Monster Beverage (MNST), this past week, hosted its Annual Meeting with JPMorgan noting that management sounded upbeat on its overall business trajectory. A couple of key takeaways from the event included:

-Management noted that there is likely to be increased promotional activity upcoming, although it is largely in-line with the historical cadence of higher promotional levels in 2Q/3Q relative to 1Q/4Q. Commentary around commodities was largely in-line with that during the Q1 earnings call — aluminum and freight costs are now deflationary Y/Y and the company is for the most part shipping in its typical orbits, although some costs remain sticky (e.g., ingredients, co-packing fees) and there could still be some lingering higher cost aluminum cans to work through.

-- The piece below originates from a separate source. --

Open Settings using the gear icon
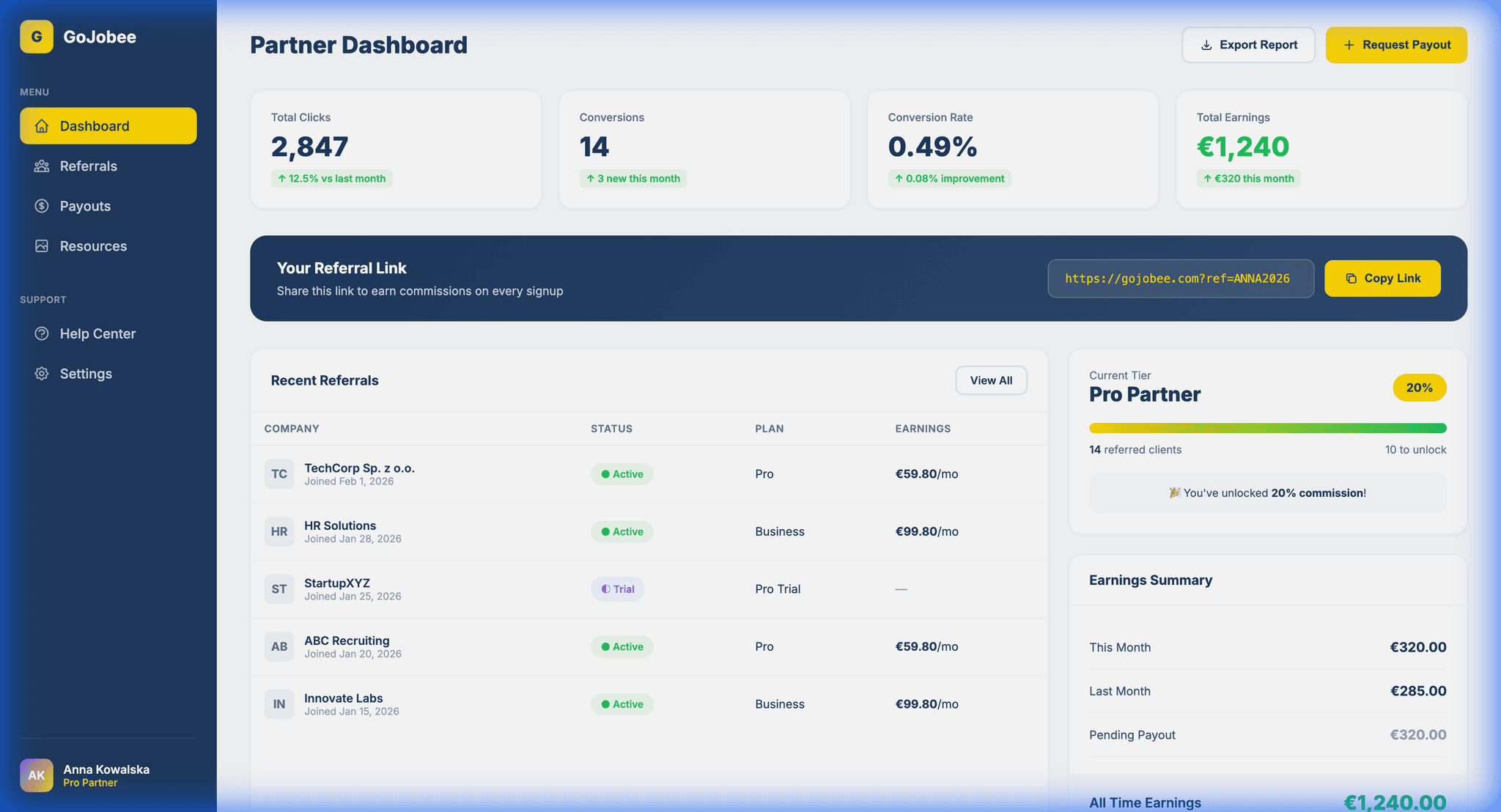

-The company announced that it is planning to launch Nasty Beast, a 6% ABV hard iced tea in 4 flavors, in the latter half of 2023. Nasty Beast will be the company’s second new product into the alcoholic beverage following the phased launch of The Beast Unleashed in Q1. Management noted that the hard iced tea category is the fastest growing segment within FMBs and the company decided to leverage the “Beast” name rather than introducing a new brand. “On The Beast Unleashed, management sounded quite pleased with the initial rollout and is now completing the second phase with the product now available in around 40% of states representing about ⅔ of consumers. Repeat rates and sales per point of distribution are healthy for the brand and we note that in recent weeks tracked channel trends suggest The Beast Unleashed could be adding roughly 2 points to the company’s total U.S. measured channel top-line.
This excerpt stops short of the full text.